Exercise description - Please count how many lines below contain the word "will" and give nothing but that figure.

[Opening Task input section]

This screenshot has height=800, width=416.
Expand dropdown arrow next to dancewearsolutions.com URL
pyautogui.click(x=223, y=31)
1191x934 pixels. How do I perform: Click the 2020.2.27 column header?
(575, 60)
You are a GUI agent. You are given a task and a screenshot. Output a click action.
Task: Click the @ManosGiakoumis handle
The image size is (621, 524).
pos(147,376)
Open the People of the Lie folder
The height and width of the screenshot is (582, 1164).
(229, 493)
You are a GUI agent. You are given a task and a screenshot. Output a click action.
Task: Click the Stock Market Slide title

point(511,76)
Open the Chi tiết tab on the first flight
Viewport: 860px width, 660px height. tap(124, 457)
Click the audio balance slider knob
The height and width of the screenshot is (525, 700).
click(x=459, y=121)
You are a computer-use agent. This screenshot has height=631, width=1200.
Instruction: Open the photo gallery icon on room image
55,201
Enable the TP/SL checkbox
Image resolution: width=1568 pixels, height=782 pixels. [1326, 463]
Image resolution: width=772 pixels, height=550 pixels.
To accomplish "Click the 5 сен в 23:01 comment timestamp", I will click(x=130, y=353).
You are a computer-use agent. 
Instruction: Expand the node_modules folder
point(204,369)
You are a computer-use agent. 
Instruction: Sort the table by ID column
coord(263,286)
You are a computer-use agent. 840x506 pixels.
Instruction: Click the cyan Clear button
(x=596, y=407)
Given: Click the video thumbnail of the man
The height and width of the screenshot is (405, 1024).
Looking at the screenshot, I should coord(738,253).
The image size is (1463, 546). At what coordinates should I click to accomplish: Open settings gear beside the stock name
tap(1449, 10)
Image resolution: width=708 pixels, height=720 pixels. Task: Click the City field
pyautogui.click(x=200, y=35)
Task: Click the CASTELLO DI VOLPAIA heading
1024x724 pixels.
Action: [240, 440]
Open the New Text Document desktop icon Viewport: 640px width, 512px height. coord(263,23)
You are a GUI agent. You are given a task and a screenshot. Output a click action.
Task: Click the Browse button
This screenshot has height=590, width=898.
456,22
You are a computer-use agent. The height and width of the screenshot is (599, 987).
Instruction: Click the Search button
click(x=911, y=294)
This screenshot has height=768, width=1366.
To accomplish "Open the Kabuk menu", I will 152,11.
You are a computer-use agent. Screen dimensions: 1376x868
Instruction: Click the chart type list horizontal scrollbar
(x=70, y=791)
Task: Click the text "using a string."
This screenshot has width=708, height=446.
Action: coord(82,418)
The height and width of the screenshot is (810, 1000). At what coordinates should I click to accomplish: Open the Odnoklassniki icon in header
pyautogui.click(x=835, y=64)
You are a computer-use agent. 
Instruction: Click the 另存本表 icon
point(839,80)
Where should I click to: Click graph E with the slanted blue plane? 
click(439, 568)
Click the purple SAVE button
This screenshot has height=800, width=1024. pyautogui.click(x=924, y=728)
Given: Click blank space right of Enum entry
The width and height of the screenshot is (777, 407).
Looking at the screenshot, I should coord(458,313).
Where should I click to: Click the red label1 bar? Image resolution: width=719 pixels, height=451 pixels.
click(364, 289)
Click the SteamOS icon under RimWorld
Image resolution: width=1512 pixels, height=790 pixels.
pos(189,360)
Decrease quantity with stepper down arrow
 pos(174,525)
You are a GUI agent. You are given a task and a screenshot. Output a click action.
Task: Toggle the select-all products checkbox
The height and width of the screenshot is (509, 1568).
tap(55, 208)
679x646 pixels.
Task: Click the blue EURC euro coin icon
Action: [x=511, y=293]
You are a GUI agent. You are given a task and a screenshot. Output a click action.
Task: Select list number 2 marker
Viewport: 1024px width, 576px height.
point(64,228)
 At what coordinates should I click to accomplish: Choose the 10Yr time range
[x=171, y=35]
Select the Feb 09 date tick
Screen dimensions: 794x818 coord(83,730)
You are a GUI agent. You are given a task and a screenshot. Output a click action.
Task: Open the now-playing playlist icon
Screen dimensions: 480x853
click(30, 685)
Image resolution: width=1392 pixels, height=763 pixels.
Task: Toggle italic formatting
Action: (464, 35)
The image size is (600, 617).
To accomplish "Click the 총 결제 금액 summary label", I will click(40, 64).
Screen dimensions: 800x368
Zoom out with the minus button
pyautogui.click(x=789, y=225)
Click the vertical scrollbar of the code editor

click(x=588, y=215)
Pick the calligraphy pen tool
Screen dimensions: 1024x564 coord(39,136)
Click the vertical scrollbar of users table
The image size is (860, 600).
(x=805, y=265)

[Closing Task input section]

Your response - 3